The woman lowers her gently back down and takes a seat in the chair next to the bed. "You're very much alive," she says, "but you were badly hurt. You've been in an induced coma for several weeks. You're going to be fine—you're just going to have to rebuild your strength after being in bed for so long."

Gaila carefully doesn't think about the irony of that statement.

"I don't understand how I'm not dead," she says. "And who are you?"

"I'm sorry; I'm Christine Chapel. I'm a nurse. We have a friend in common—Nyota Uhura."

"Nyota!" Gaila exclaims, and tries to sit up again; again, she fails, and collapses back into Christine Chapel's surprisingly strong grip. "Is she—"

"She's fine—not a scratch on her. May I let her know you're awake? She's been here every day—she'll be very relieved."

"Every day?"

"Her and Jim Kirk. I'm sure he'd like to to know, too, if it's alright with you."

"Oh," says Gaila. "Uh, yeah. That's— It's alright with me."

"I'll comm them right now," Christine Chapel says. "And Dr. McCoy is going to want to look at you." She smiles again, and maybe it's a trick of the light, but it's suddenly apparent how tired she looks—stress lines at the corners of her soft lips, dark circles underneath her striking green eyes. "It's good to see you again, Lieutenant Gaila," the nurse adds, and then leaves.

This is all well and good, but Gaila still has no idea how she got here.

[info]azephirin

September 22 2009, 02:39:35 UTC 2 years ago

Re: 1. We are just too pretty for God to let us die. (Gaila) — 2/2

Bones McCoy bolts in a few minutes later, haggard and red-eyed and basically looking no better off than Christine Chapel. Gaila knows his qualifications, but it's categorically impossible for her to think of him as Dr. McCoy: She's known him for too long as Jim's roommate, cranky and protective and far too attractive to have sex as seldom as he does. He's careful as he examines her, scanning her with the tricorder and checking her limbs, lungs, pulse, and skull with light fingers. When he seems to be satisfied, Gaila asks, "Can you tell me how I got here?"

"You don't remember?"

She shakes her head.

"You were in an escape pod," Bones says. "Somebody had sedated you—there was a hypospray jab in your neck and an anesthetic in your system."

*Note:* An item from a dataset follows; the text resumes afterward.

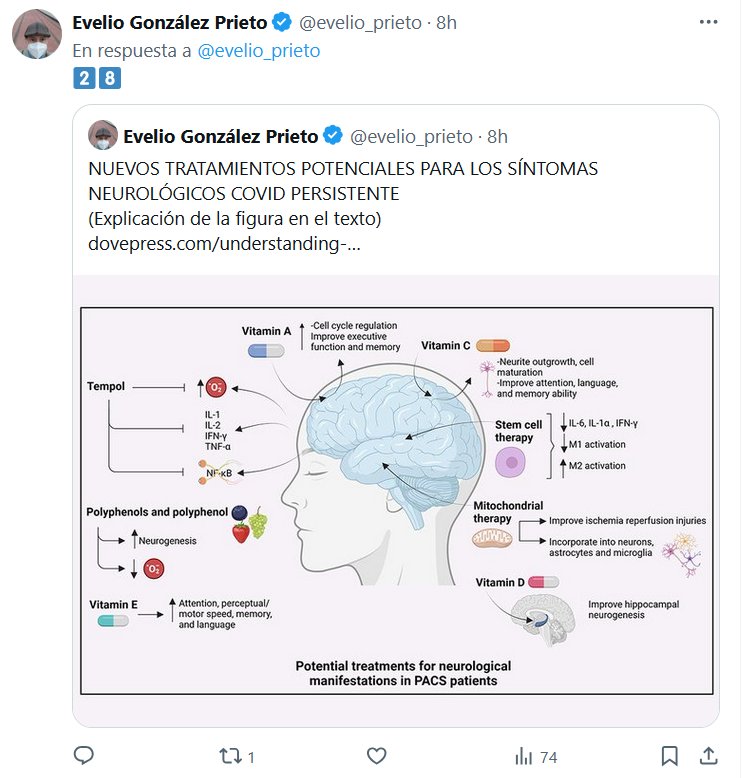The width and height of the screenshot is (742, 778).
Task: Share the post via share icon
Action: coord(708,755)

"I don't— I think I would remember getting to an escape pod."

"I'm pretty sure you didn't get yourself there. Like I said, you were sedated, and—well, we can discuss the extent of your injuries later, but you had a broken pelvis and spinal fractures. It seems unlikely that you made it to the pod on your own."

"I didn't want to," Gaila whispers. "I was trying to fix the warp cores. To get us out of there, because I knew the whole crew wasn't going to make it to the shuttles. I remember— I remember feeling the ship get hit again, and that's it. I guess I must have fallen?"

"You fell, and from my best guess, about half the engineering rig came down on top of you. Somebody pulled you out and threw you in a pod—at least, that's the best I can figure."

"So are there others, from the Farragut..." Gaila trails off.

Bones sits down, and she finds herself reaching for his hand. He sighs. "Not many. Most of the shuttles either didn't make it to launch or else got shot to pieces as soon as they did. Because you stayed behind, you got out fairly late in the game, probably late enough that the Narada had bigger fish to fry by then."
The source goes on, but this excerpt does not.